Così oggi l’Appennino è diventato la nuova terra di conquista. Saturate le coste e le pianure, via alla distruzione della montagna più verde d’Italia con invasivi gasdotti ed autostrade. Quest’ultime  vera lebbra del territorio. Per il gasdotto che la SNAM costruirà dalla Puglia fino a Bologna per drenare il gas Algerino, i progettisti hanno con faccia di bronzo dichiarato che l’originario percorso costiero  si è rivelato tecnicamente impossibile da realizzare;  quindi inevitabilmente le condotte areranno tutta la dorsale appenninica. La realtà a mio avviso è più semplice. I metanodotti inducono servitù lungo il loro percorso e questo da fastidio a chi ha già avviato cospicui progetti di edificazione selvaggia nelle residue terre costiere che si dovevano attraversare. Li la rendita immobiliare speculativa è  elevatissima. Nell’Appennino, invece, poco abitato si possono sottrarre le terre ai loro proprietari per quattro soldi. Anzi spesso questi son ben contenti di disfarsene, pensando di aver fatto comunque un buon affare.

Duole il cuore nel vedere che il più grande e democratico esperimento di valorizzazione vera del territorio naturale, nato dal basso con la creazione di importanti e numerose aree protette, parchi e riserve, che hanno dato a queste terre le uniche vere possibilità di uno sviluppo economico e sociale capace di affrancarle da secoli di arretratezza sociale e culturale, verrà spazzato via dalla deplorevole avidità di politici ed amministratori, molti dei quali, peraltro, che già hanno dato ampia dimostrazione, nelle precedenti loro attività economiche, di essere inefficienti ed incapaci, solamente attratti dall’arricchimento personale a qualsiasi costo e per niente interessati alle sorti economiche e al tessuto umano e sociale delle zone che i loro progetti stravolgeranno.

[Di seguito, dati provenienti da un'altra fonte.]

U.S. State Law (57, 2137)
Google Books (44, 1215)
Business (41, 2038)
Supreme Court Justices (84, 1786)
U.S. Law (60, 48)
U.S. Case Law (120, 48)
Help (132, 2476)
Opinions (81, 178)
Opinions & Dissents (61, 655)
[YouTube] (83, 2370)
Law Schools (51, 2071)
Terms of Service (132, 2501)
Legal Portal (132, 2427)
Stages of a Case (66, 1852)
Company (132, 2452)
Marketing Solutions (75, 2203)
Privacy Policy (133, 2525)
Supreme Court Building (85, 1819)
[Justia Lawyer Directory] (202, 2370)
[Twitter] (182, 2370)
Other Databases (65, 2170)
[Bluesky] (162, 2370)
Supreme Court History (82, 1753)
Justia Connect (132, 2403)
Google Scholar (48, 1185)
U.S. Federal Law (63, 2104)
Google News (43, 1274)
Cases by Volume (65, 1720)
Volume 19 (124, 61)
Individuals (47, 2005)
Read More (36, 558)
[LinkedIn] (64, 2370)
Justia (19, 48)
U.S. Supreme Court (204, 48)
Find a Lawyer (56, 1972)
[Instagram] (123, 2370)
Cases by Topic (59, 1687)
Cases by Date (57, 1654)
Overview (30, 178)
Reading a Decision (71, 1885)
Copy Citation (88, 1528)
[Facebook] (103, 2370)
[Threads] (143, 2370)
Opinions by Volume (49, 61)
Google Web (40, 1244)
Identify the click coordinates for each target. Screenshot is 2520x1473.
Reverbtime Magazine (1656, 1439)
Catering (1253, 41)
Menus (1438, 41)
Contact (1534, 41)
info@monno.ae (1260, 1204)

La nuova autostrada Mestre – Civitavecchia che trancerà gran parte delle valli dell’Appennino centrale, tralasciando per un momento i danni ambientali che produrrà, servirà solo ad aggravare i già pesanti deficit della nostra economia completamente dipendente dal costosissimo trasporto su gomma. Viene da sorridere amaramente se si pensa alla  paradossale vicenda del contratto Fiat, con la quale si è  cercato  di nascondere i veri mali che minano alla radice l’industria italiana. Se, infatti, la poca industria  di medie grandi dimensioni di questo paese, non regge alla pressione del mercato mondiale, non è per le rivendicazioni sindacali dei pochi operai che ormai tale industria impiega, ma massimamente per le inefficienze del sistema, l’incapacità dei manager, l’avidità capitalistica di chi ha preferito lucrare per decenni speculando finanziariamente invece di investire risorse in una vera e radicale modernizzazione del paese, che ne valorizzasse le vere potenzialità. Tra le più importanti delle quali c’è l’ambiente, il paesaggio, la cultura. Ma anche sistemi di trasporto e mobilità a basso impatto ambientale, energeticamente efficienti come non lo sono sicuramente le obsolete reti autostradali italiane.

Le ricche terre agricole italiane che secoli di lavoro contadino avevano trasformato nel giardino d’Europa ormai sono un ricordo. Oltre il 20% di ogni regione è stato massacrato dalla speculazione edilizia di quest’ultimo decennio. Adesso tocca all’Appennino, ultima grande riserva di biodiversità e valore ambientale della nostra penisola. Ultimo grande paesaggio della nostra fragile identità italiana.